Outer membrane vesicles (OMVs) are an important vaccine platform (see for example Irene et al 2019, PNAS, 116 (43) 21780-21788). Heterologous antigens can be expressed in the OMVs using different synthetic biology approaches. For example, adding a signal sequence at the N-terminus of the mature sequence of the target antigen, OMVs can be successfully decorated at high levels with the target antigens by directing them to the lipoprotein transport machinery.

In this study we investigated if D3 empty (i.e. not displaying any foreign peptides) and D3 displaying PorB Loop5 (as an exemplar epitope) could be successfully expressed in E. coli BL21 (DE3)ΔompAΔmsbBapagP OMVs, a strain with LPS detoxified and over-blebbing. A leader sequence was added to the N-terminus of the mature amino acid sequence of the D3 and D3-Loop5. A His-tag sequence was also added between the Leader sequence and the D3 starting first residue. OMV's were prepared according to the methods outlined above.

SDS-PAGE analysis of collected OMVs (see FIG. 12) confirmed the presence of a band at the correct MW of the target proteins which present only in the induced samples. Furthermore, Western blot data demonstrated that sera containing anti-D3 antibodies (see FIG. 13A) and anti-PorB antibodies (see FIG. 13B) successfully recognised D3 (FIG. 13A) and the PorB loop 5 epitope (FIG. 13.B) when expressed in engineered OMVs.

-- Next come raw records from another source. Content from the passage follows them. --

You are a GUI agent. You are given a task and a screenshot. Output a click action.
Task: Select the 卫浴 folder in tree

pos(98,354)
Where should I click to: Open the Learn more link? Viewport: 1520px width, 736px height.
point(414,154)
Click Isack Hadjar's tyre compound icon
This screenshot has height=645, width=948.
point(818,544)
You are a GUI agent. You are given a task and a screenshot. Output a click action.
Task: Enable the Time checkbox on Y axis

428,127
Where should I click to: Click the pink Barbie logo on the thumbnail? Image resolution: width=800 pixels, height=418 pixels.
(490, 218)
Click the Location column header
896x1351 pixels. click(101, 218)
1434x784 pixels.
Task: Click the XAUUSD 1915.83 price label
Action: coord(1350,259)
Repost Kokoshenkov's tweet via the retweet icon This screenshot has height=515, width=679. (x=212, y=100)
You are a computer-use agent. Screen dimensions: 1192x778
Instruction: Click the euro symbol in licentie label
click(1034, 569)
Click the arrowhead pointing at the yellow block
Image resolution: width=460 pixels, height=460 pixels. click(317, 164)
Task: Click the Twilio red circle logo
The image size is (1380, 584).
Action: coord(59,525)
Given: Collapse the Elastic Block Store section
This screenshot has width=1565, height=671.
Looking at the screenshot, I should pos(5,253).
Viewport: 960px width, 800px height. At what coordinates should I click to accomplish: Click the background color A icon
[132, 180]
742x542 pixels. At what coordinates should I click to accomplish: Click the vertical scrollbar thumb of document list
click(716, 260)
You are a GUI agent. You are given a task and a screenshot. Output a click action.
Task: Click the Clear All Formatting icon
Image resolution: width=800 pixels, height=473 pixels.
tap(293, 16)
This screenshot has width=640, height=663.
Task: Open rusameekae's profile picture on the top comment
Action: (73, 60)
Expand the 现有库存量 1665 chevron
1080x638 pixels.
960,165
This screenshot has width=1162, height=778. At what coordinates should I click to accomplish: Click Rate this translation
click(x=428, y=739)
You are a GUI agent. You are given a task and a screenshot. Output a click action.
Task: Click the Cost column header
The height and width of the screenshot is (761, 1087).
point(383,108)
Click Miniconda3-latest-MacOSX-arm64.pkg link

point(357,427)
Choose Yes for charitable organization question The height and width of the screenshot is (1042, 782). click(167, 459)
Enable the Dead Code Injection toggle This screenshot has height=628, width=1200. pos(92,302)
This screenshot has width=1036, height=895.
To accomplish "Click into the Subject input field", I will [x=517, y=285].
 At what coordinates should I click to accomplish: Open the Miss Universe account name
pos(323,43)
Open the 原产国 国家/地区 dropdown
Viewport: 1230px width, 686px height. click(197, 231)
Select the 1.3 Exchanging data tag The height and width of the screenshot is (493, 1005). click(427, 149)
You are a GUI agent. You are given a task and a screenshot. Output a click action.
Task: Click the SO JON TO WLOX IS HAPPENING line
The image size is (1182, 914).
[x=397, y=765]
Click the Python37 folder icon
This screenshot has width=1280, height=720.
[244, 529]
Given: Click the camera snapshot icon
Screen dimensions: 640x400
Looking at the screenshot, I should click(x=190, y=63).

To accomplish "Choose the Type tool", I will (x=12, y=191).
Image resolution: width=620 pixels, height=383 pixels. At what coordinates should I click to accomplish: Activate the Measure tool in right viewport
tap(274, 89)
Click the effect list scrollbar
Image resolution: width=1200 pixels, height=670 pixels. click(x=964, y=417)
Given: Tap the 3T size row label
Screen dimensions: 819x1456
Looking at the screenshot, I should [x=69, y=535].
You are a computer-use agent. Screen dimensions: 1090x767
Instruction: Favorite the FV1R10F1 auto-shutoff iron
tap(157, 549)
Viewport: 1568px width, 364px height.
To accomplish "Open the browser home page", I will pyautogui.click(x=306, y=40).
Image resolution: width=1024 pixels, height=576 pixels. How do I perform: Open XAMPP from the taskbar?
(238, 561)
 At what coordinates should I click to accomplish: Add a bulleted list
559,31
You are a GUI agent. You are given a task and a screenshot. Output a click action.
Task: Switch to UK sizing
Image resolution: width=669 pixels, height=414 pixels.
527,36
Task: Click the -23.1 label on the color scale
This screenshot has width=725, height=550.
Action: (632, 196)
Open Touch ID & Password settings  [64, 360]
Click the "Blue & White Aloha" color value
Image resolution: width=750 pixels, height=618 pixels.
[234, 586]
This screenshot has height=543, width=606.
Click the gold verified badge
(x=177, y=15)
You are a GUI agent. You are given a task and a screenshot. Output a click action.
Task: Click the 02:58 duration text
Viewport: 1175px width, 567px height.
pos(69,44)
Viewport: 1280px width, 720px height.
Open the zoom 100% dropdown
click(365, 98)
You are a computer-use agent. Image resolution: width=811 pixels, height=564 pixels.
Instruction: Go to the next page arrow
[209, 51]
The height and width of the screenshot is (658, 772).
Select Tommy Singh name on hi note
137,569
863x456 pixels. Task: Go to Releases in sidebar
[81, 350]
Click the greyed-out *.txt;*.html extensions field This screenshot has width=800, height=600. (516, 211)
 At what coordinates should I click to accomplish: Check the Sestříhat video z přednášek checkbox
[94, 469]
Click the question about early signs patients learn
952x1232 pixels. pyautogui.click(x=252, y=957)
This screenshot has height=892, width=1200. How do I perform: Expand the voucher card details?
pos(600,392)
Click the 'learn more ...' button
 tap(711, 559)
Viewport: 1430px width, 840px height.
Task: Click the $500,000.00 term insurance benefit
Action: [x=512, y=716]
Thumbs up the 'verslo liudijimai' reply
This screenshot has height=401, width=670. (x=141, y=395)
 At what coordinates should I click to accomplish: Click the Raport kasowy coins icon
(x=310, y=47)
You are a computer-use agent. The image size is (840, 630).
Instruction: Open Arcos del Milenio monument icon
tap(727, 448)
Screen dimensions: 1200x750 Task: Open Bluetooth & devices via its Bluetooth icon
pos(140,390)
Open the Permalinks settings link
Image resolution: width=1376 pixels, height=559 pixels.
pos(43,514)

DISCUSSION AND CONCLUSIONS

These results demonstrate the use of BP2a D3 as a scaffold for exogenous polypeptides. Several different chimeric polypeptides were produced recombinantly and in soluble form in E. coli. Biochemical characterization of the chimeric polypeptides revealed that they can accommodate large exogenous polypeptides while maintaining structure and correct folding of both the overall scaffold itself and the exogenous polypeptides inserted therein. Moreover, mouse immunization with a chimeric polypeptide comprising an exogenous polypeptide from N. gonorrhoeae yielded functional antibodies that were able to specifically recognize native proteins in N. gonorrhoeae total extract as well as N. gonorrhoeae OMVs. Furthermore, the D3 scaffold (both on its own and containing exogenous polypeptides) can be displayed using nanoparticles and OMV's as vaccine platforms.